One thought I had would be to take a square (as an example of an inscribed quadrilateral) and remove the corners iteratively (that is, to identify the tangent of the circle perpendicular to the angular bisector of each angle of the polyhedron and remove the area that does not contain the circle(So, for example, a square becomes a tangential octagon, which then becomes a tangential hexdecagon, etc)).

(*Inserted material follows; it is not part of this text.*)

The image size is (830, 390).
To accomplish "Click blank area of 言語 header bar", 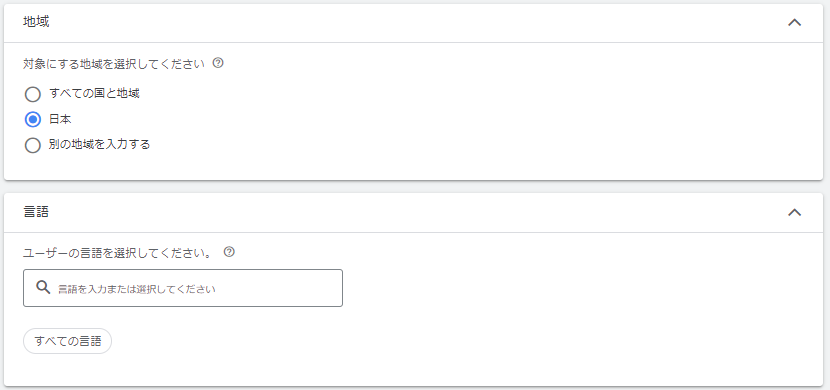I will [x=413, y=212].
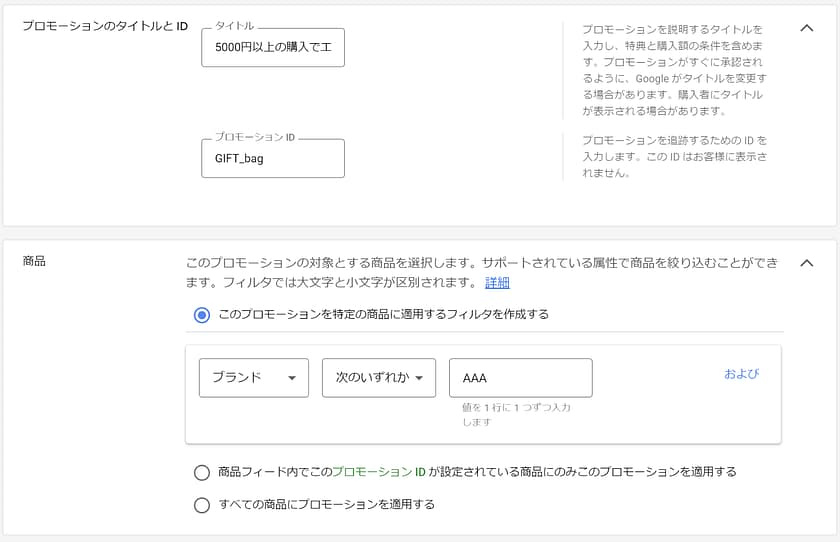The height and width of the screenshot is (542, 840).
Task: Click the プロモーションのタイトルと ID section heading
Action: (105, 26)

As the number of iterations approaches infinity, the difference in area between the circle and the polygon would approach zero, or put another way, the polygon's area will not be equal the the area of the circle until the number of iterations (and therefore the number of tangents) is equal to infinity.
Sorry for rambling.
My questions are these: is my logic sound, and how can I express this algebraically?
Best Answer
For $x\in[0,1]$, let $y=\sqrt{1-x^2}$. This is a quarter circle at the origin with radius $1$. The derivative is $\frac{dy}{dx} = \frac{-x}{\sqrt{1-x^2}}$, which can take all the values in $(-\infty,0]$ for $x\in[0,1]$. Hence, "the circle has infinitely many tangents."